Effects of cAMP-dependent protein kinase A- or phospholipase C-selective inhibitors on glucagon-induced MAP kinases ERK 1/2 phosphorylation in rat glomerular mesangial cells. Both H-89 and U73122 blocked the effects of glucagon on MAP kinases ERK 1/2 phosphorylation. (A) Western blot of phosphorylated and total ERK 1/2; (B) quantitative changes in phosphorylated ERK 1/2 from control. **p<0.01 vs control; ⁺⁺p<0.01 vs glucagon. Reprinted with permission from Li et al. [35]. Glucagon receptor-mediated ERK 1/2 phosphorylation in rat mesangial cells: role of protein kinase A and phospholipase C. Hypertension 2006; 47, 1–6.

Figure 4

A hypothesis that proposes a potential role of hyperglucagonemia in the development of hyperglycemic and metabolic phenotypes in type 2 diabetes. In human type 2 diabetes, there is an inappropriate increase in the hyperglycemic glucagon over the hypoglycemic insulin. Imbalance of the actions of insulin and glucagon in favoring the latter leads to increases in glycogenolysis and gluconeogenesis in the liver and other tissues, resulting in hyperglycemia, increased insulin resistance (resetting insulin sensitivity to higher levels of insulin) and impaired glucose tolerance. Moreover, glucagon, via direct activation of GCGR-mediated signaling pathways (cAMP-dependent protein kinase A, PI 3-K/PKB/Akt, PLC/[Ca²⁺]_i/PKC, and MAPK/ERK 1/2), stimulates cellular growth and proliferation, leading to target organ injury. GCGR antagonists are expected to block these metabolic and growth effects of hyperglucagonemia in type 2 diabetes, and reset insulin sensitivity to lower insiulin levels.
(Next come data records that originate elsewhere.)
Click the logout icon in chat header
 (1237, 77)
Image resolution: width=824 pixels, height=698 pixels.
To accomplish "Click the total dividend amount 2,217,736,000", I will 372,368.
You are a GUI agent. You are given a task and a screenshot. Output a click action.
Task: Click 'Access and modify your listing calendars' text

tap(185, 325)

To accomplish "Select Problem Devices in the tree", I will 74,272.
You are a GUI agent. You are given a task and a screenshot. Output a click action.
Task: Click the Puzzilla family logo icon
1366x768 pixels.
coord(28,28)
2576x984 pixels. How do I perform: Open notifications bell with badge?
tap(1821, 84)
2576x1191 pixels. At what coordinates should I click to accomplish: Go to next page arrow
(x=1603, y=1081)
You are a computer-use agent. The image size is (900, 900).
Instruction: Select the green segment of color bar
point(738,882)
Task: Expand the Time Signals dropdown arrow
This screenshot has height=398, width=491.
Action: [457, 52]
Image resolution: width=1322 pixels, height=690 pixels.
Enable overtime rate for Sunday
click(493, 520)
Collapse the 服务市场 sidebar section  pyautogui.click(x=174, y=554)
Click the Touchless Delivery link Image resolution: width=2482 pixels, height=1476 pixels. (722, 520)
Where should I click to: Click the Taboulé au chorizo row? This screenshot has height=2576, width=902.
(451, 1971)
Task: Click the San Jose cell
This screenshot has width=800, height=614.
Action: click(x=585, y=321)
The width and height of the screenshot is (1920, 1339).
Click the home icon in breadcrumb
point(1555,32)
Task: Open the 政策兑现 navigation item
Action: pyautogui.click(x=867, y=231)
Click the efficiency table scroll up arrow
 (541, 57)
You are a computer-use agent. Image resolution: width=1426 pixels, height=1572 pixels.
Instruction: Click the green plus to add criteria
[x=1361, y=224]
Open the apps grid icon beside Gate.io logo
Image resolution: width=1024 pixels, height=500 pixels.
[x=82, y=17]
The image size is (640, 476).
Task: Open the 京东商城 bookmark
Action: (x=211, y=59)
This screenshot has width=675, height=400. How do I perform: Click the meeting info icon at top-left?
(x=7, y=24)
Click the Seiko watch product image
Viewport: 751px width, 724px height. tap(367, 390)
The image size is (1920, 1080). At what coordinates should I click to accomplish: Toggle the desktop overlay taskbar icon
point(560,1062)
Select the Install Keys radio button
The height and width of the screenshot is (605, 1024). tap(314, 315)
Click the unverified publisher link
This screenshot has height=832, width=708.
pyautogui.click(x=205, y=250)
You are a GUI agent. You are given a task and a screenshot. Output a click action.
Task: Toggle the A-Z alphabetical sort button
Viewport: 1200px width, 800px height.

GCGR, G protein-coupled glucagon receptors; MAPK/ERK 1/2, mitogen-activated protein kinase/extracellular regulated kinases 1 and 2; PKA, protein kinase A; PI3-K, PI3-kinase; PKB/Akt, protein kinase B/AKT; and PLC/]Ca²⁺]_i/PKC, phospholipase C/intracellular calcium/protein kinase C. Modified with permission from Li and Zhuo [38]. Targeting glucagon receptor signaling in treating metabolic syndrome and renal injury in type 2 diabetes: theory versus promise. Clinical Science 2007; 113, 183–193.